Perhaps the most public and painful of its problems has been the independent inquiry into the Oxford Heart Centre, which was published a year ago.This concluded that the centre was 'on its knees and riven by internal conflict'.The report made a series of recommendations, which the trust committed to implementing.
Just two months later a regional team visited the trust and questioned the viability of some of the trust's services.
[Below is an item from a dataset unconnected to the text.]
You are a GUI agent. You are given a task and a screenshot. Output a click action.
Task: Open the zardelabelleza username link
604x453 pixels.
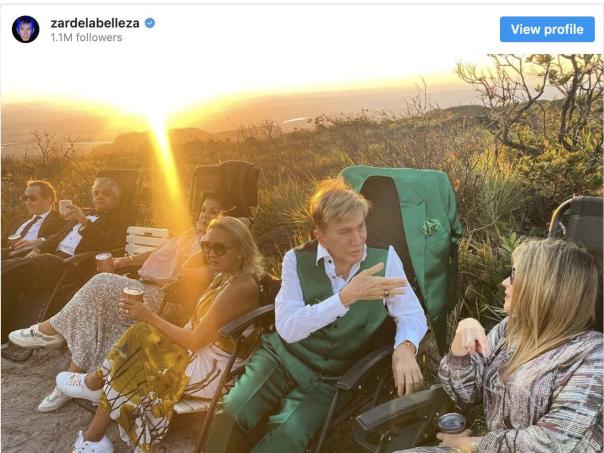click(x=96, y=22)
It highlighted the problems in the accident and emergency department, which has been working under enormous pressure, leading to long trolley waits.
In response to these pressures, the trust set up a medical assessment unit to keep some GP referrals out of A&E.However, this became used as a medical admissions ward and frequently had to close.
The pressure on staff working in A&E became so great that the Royal College of Nursing threatened industrial action - an extremely unusual step.
In the past few months, the picture has been a little brighter.Morale has lifted in the A&E unit, with the RCN praising managers for their 'visibility', and a£10m refurbishment has started.This will provide a separate children's A&E department as well as improved facilities for adults.
At the last trust board annual general meeting, chief executive David Highton said the trust had turned the corner, and was in financial balance for the first time in five years.However, there were still 300 nursing vacancies and 100 beds closed because of staff shortages.